Saved entries:
━━━━

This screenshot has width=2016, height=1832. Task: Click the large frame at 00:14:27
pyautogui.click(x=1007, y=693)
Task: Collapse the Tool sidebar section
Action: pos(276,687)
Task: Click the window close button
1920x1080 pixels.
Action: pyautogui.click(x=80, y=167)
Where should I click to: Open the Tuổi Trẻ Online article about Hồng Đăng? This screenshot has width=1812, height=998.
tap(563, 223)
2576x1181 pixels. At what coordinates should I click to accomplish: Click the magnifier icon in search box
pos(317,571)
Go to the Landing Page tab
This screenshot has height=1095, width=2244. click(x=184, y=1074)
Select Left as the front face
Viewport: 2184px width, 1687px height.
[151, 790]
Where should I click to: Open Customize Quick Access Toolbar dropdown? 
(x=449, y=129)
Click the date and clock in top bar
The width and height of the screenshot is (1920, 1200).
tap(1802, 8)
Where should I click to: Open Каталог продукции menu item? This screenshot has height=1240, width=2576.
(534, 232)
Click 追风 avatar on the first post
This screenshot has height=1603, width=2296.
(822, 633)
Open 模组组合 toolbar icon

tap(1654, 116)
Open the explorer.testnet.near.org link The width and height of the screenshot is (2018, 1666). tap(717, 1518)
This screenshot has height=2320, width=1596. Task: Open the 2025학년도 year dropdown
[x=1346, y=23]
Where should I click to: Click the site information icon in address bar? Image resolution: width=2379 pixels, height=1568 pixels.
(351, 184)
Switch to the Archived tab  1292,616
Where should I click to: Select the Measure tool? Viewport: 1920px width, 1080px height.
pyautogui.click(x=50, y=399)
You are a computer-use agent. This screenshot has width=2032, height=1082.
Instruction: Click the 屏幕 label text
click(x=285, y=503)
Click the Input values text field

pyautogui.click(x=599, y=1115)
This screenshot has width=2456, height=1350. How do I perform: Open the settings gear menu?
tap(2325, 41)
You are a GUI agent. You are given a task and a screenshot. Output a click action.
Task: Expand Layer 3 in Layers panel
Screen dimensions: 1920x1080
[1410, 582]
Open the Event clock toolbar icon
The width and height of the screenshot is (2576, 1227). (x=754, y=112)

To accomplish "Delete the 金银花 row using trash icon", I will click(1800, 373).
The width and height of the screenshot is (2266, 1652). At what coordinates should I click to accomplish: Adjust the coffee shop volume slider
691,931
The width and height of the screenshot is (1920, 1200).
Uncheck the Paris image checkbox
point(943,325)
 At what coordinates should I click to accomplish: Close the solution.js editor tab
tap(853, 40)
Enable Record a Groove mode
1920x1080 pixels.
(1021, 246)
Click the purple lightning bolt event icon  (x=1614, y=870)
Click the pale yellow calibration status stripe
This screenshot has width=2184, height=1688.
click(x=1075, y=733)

━━━━

## What to produce
The answer must be a single number: how many lines of the records contain the string "agent".

## Answer to this problem
2